When indicators suggest ransomware, mass file encryption, suspicious process behavior, ransom notes, or shadow copy deletion, immediately isolate affected systems to prevent lateral spread. Investigate the attack timeline to determine initial access, scope of encryption, data exfiltration evidence, and which backups are intact. Ransomware investigations are time-critical; every minute of delay means more encrypted files.

When monitoring detects large outbound data transfers, unusual cloud storage uploads, or archive file creation on sensitive systems, investigate for data exfiltration. The MOVEit Transfer vulnerability exploitation by the Cl0p ransomware group (May-June 2023) resulted in data theft from over 2,600 organizations affecting 77 million individuals, demonstrating that exfiltration can be massive, automated, and completed before detection. Identify what data was taken, how it left the network, and the full scope of exposure.

When XDR or EDR alerts on suspicious process execution, unusual parent-child relationships, encoded command lines, or processes spawning from unexpected locations, investigate by analyzing the full process tree, checking the binary hash against threat intelligence, examining command-line arguments for malicious intent, and determining if the execution is part of a larger attack chain. Look at what happened before and after the process executed.

When network or endpoint detection tools alert on periodic HTTP/HTTPS beaconing, named pipe creation, or process injection consistent with Cobalt Strike, investigate immediately. Cobalt Strike is the most commonly used post-exploitation framework by both penetration testers and threat actors. It was used in the SolarWinds SUNBURST attack (2020), the Colonial Pipeline ransomware (2021), and by APT29 (Cozy Bear) campaigns. Confirm the beacon, identify the C2 server, map all infected hosts, and contain before lateral movement begins.

When XDR detects a Microsoft Office process spawning scripting interpreters, Word launching PowerShell, Excel spawning cmd.exe, or similar, investigate for macro-based malware delivery. This remains one of the most prolific initial access methods despite Microsoft disabling macros by default in 2022. Emotet, the most successful malware distribution network (disrupted 2021, resurrected 2022-2023), relied almost exclusively on macro-enabled documents to infect over 1.6 million systems globally.

When trusted software updates or third-party tools exhibit unexpected behavior, making unusual network connections, spawning unexpected processes, or accessing sensitive data, investigate for supply chain compromise. The SolarWinds SUNBURST attack (2020) and the 3CX supply chain attack (March 2023) demonstrated that even signed, legitimate software can be weaponized. These attacks are exceptionally dangerous because the malicious code arrives through trusted update channels, bypassing most security controls.

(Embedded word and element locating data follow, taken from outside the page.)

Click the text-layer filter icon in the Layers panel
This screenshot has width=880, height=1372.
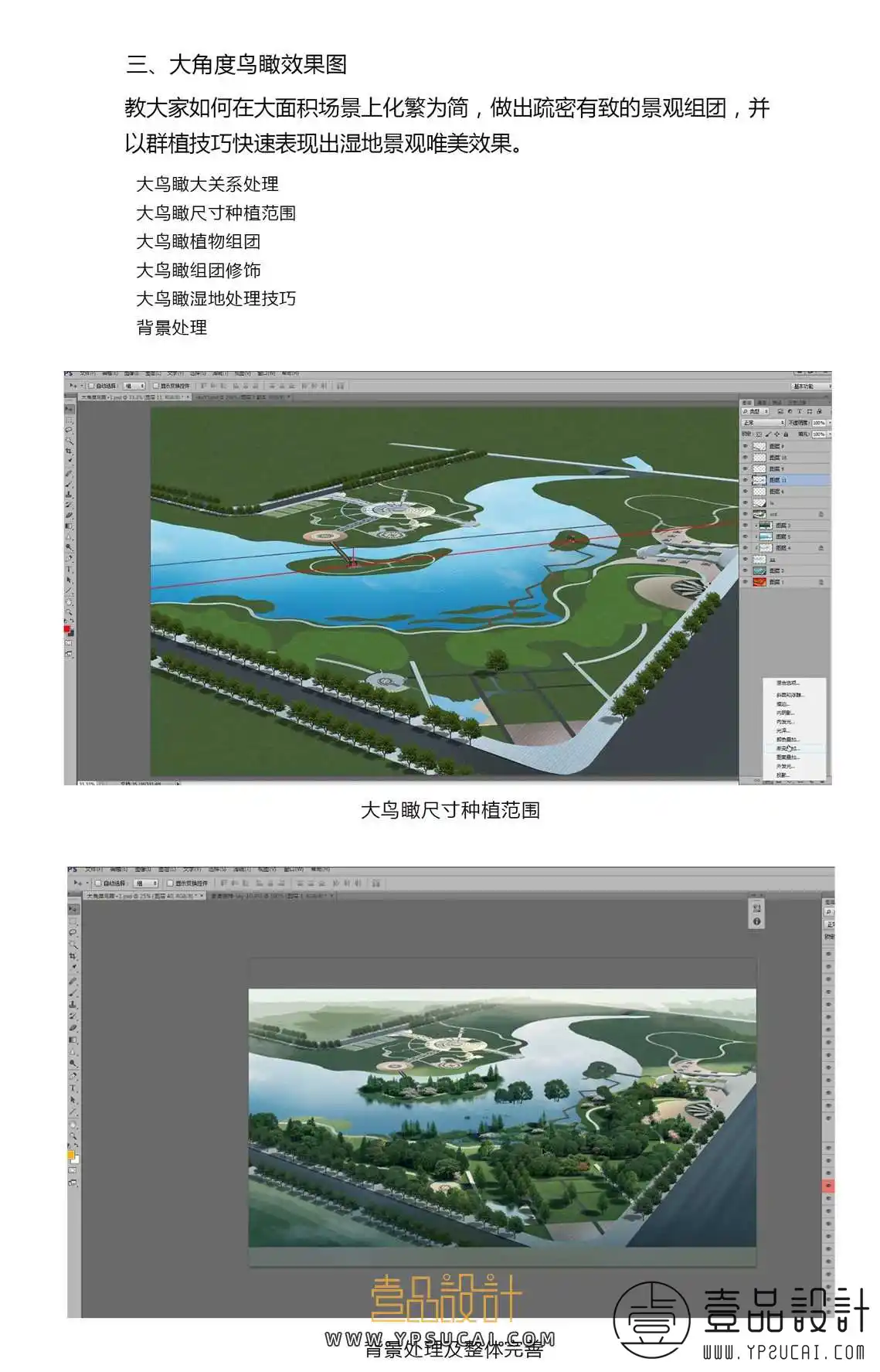(x=800, y=411)
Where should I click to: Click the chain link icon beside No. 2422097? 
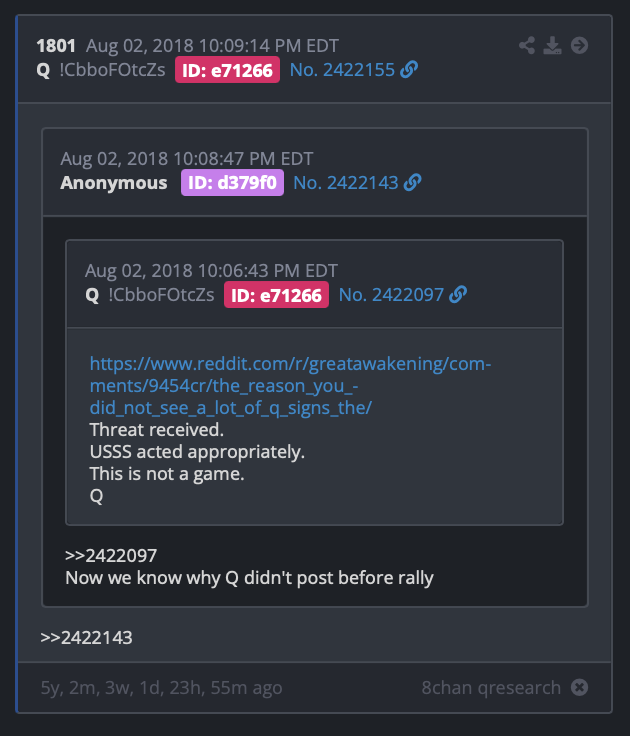tap(458, 295)
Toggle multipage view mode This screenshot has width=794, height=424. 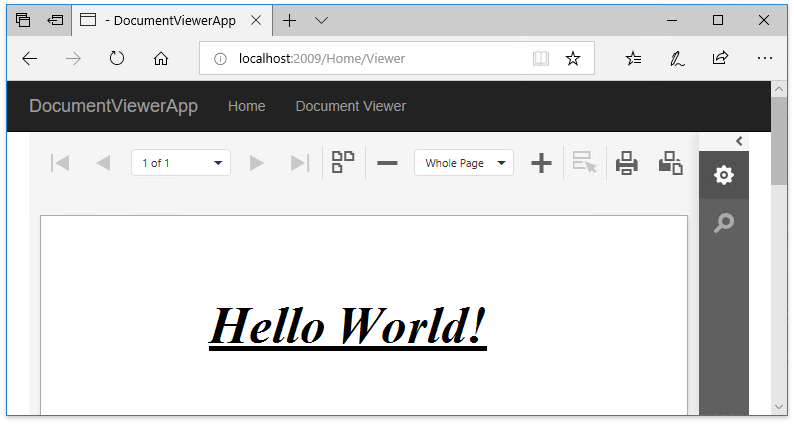[x=344, y=163]
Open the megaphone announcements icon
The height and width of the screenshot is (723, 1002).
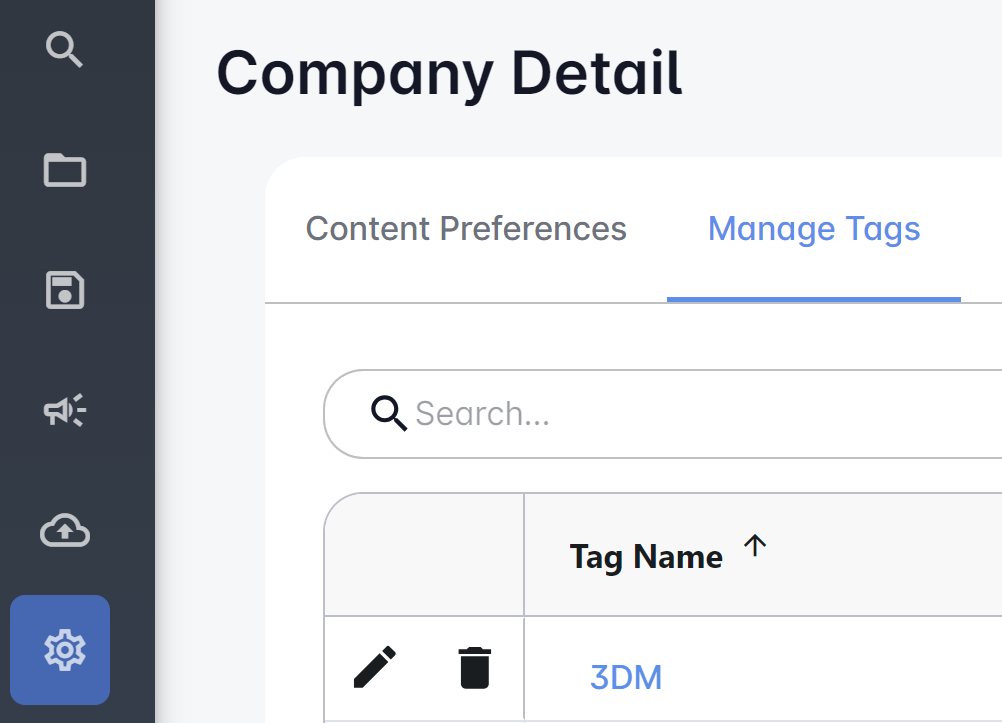(x=65, y=410)
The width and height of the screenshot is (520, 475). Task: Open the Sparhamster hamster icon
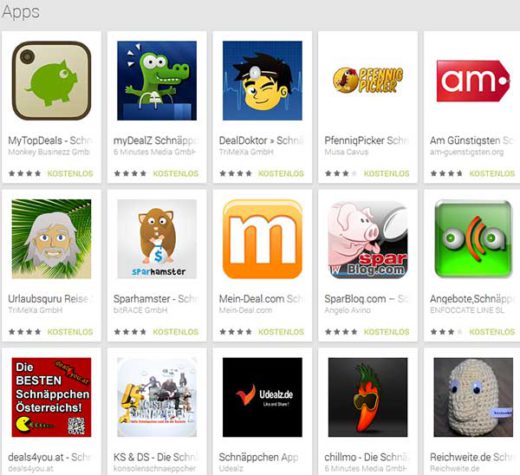157,239
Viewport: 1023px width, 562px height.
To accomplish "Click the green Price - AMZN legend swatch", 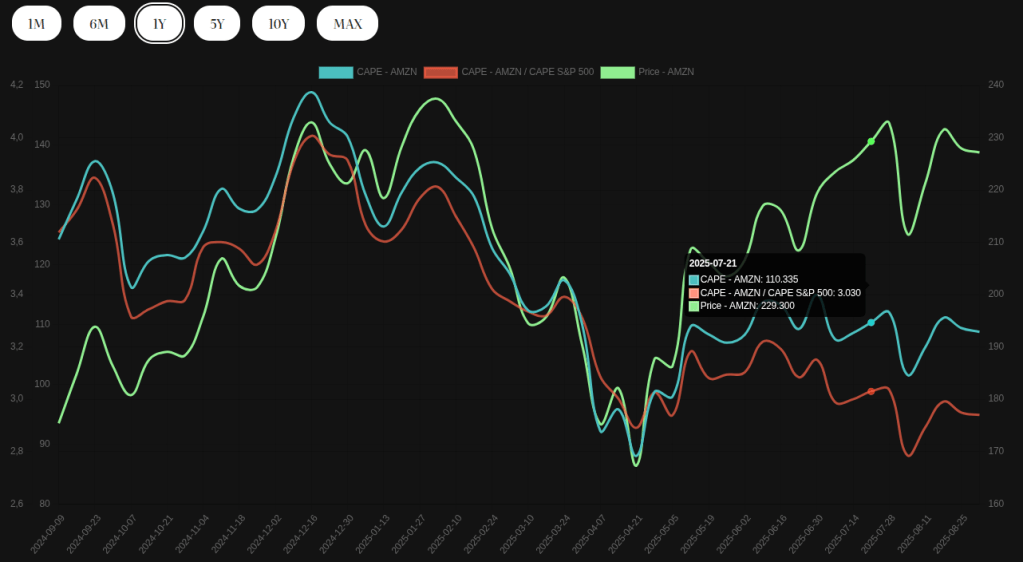I will [617, 72].
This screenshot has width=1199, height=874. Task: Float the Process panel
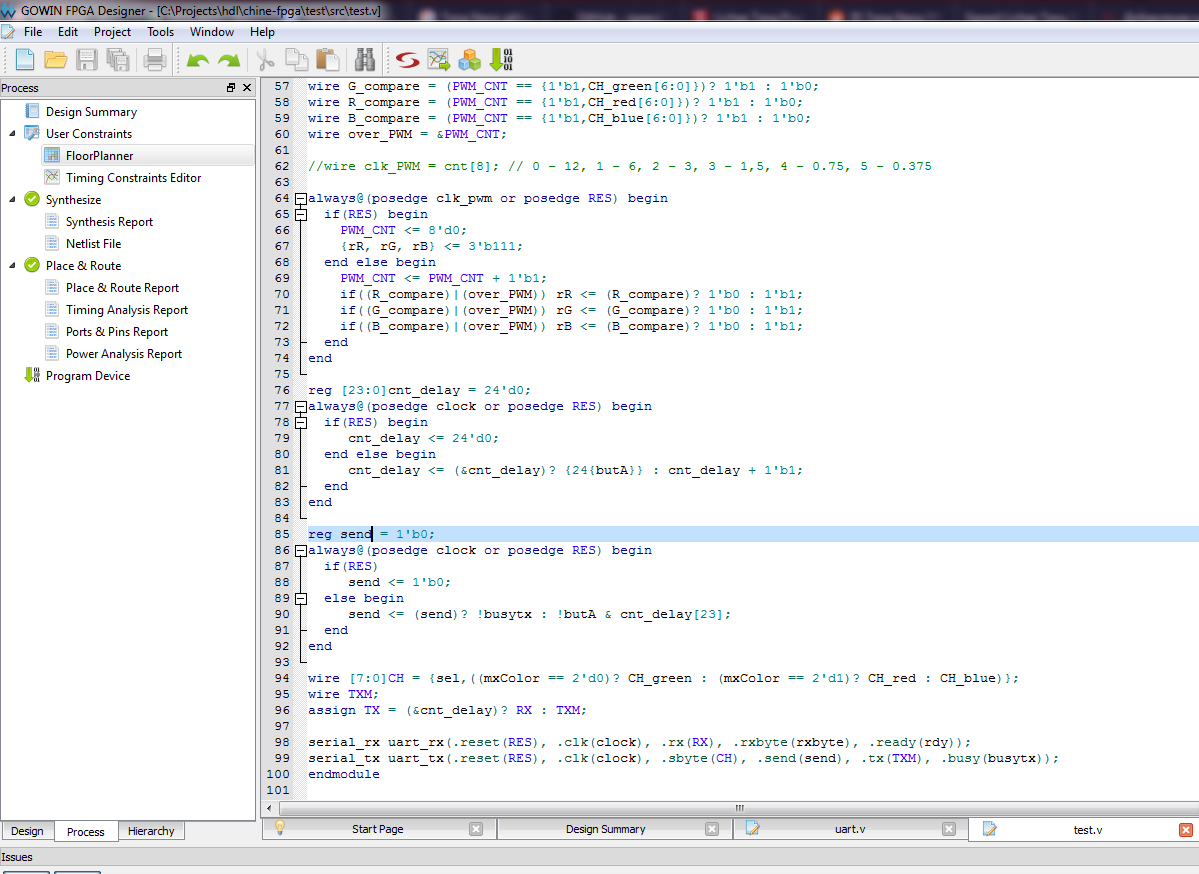click(x=231, y=88)
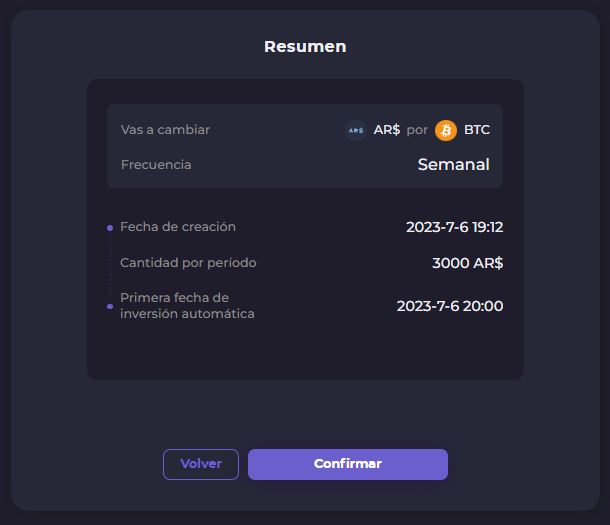Viewport: 610px width, 525px height.
Task: Click the Semanal frequency value
Action: coord(453,164)
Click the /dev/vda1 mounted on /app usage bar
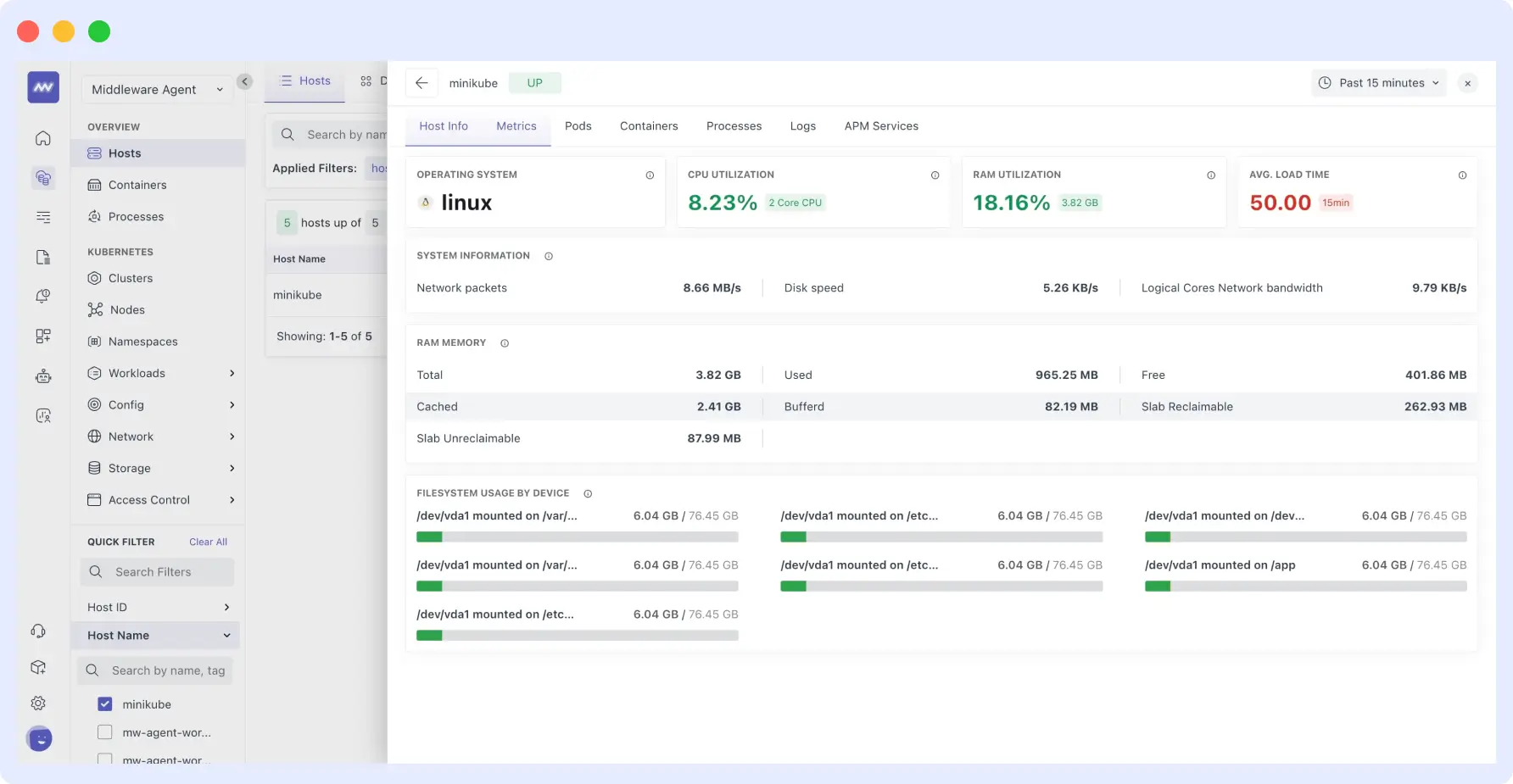Screen dimensions: 1513x784 click(x=1306, y=586)
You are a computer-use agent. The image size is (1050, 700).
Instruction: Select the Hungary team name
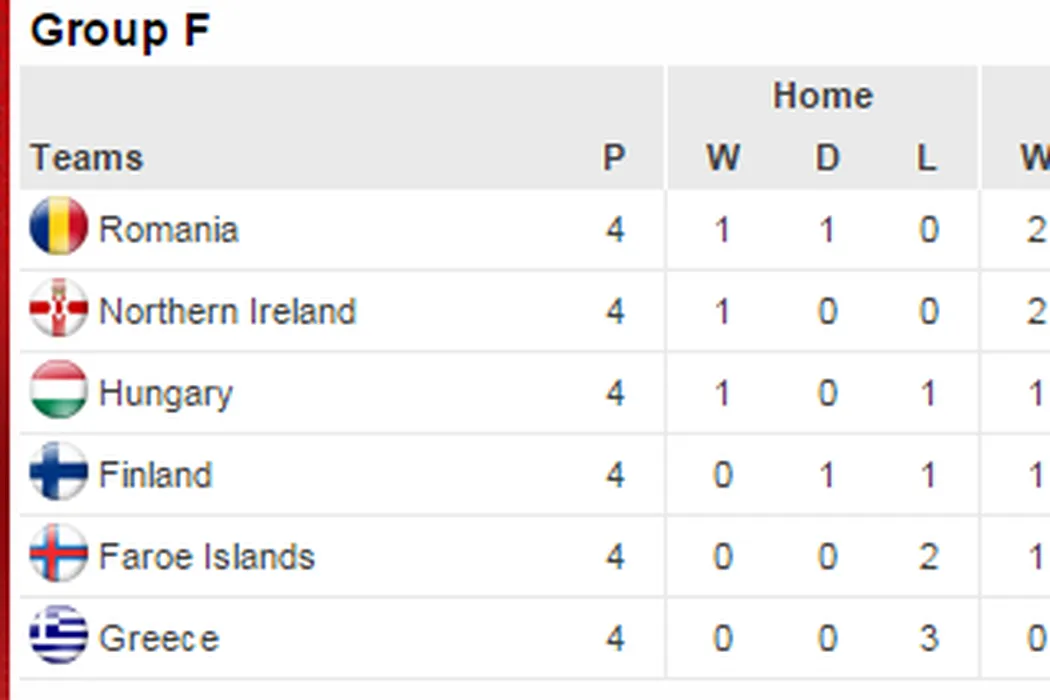[x=165, y=394]
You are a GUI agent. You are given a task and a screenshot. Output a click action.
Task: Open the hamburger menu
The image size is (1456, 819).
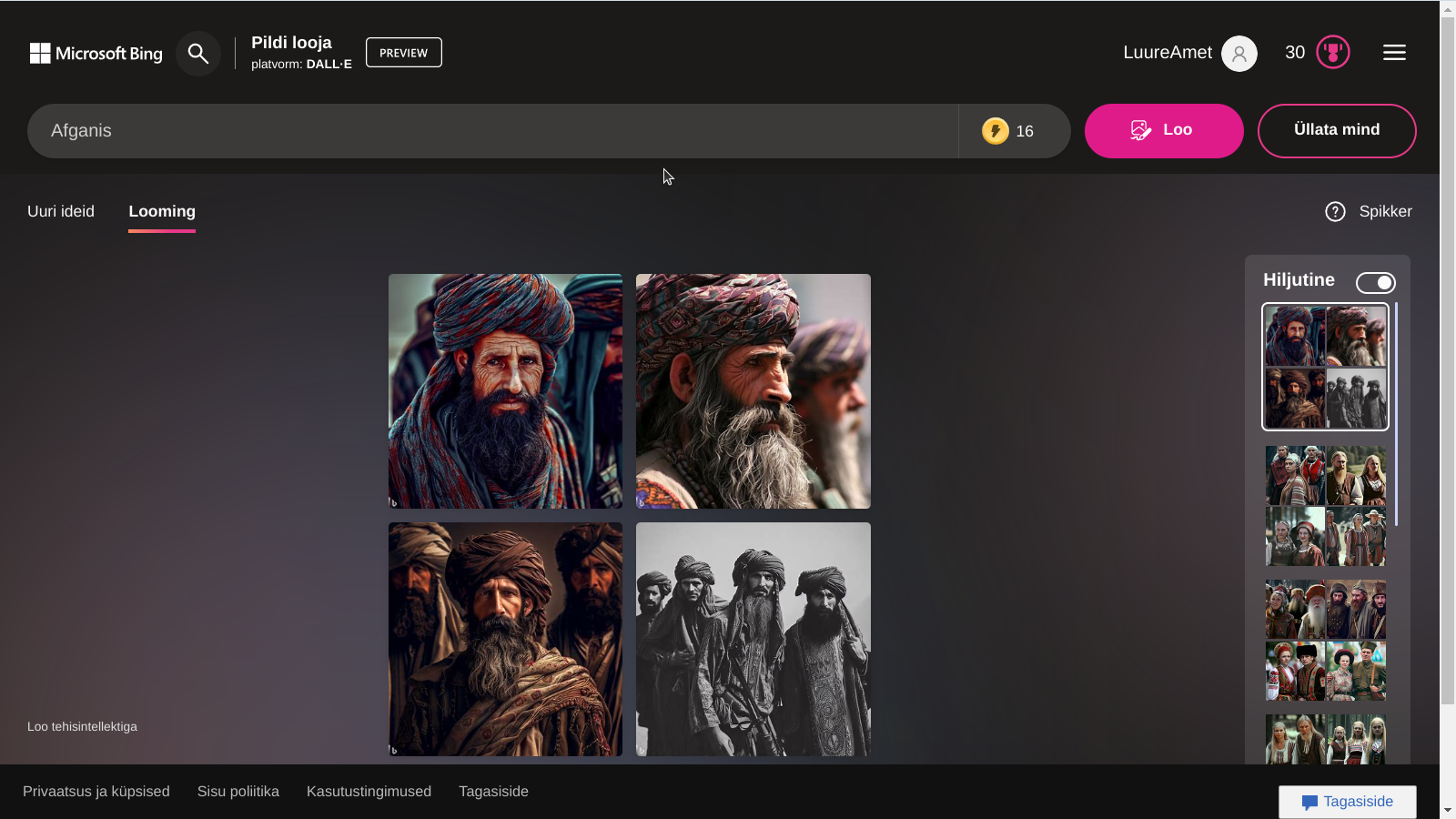[1394, 53]
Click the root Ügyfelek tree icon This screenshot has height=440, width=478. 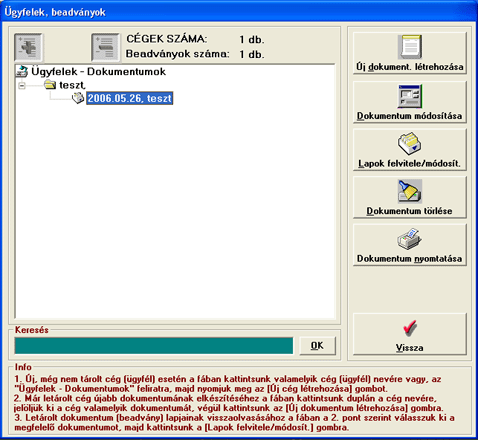(x=22, y=72)
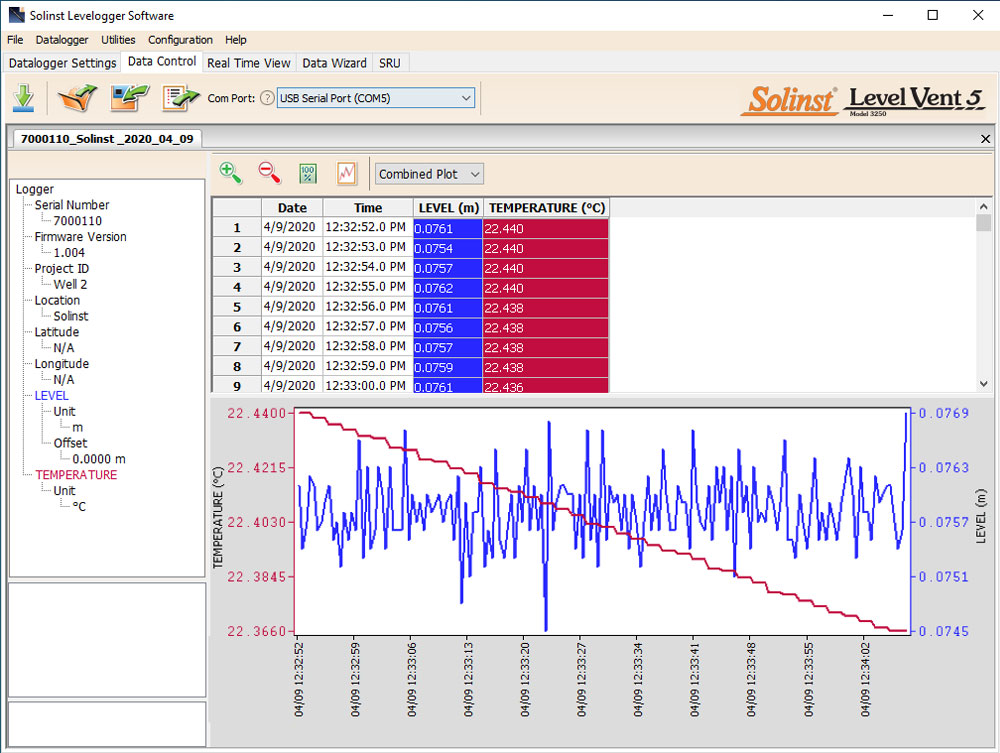The height and width of the screenshot is (753, 1000).
Task: Select the row 5 temperature cell
Action: [x=547, y=307]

When network monitoring detects periodic outbound connections to suspicious external hosts, unusual DNS patterns, or traffic matching known C2 signatures, investigate for command and control communications. The SolarWinds SUNBURST backdoor (discovered December 2020) communicated with its C2 via DNS queries to avsvmcloud.com, demonstrating that C2 can hide in normal-looking traffic for months. Identify the protocol, map all communicating hosts, and contain before the attacker can execute their objectives.

When DNS monitoring detects anomalous query patterns, high-entropy subdomains, unusually long query strings, excessive TXT record requests, or high query volume to a single domain, investigate for DNS tunneling. Attackers encode data in DNS queries and responses to exfiltrate data or maintain C2 channels that bypass firewalls and web proxies. The APT34 (OilRig) group and the DNSMessenger backdoor are notable real-world examples of DNS tunneling for espionage and persistent access.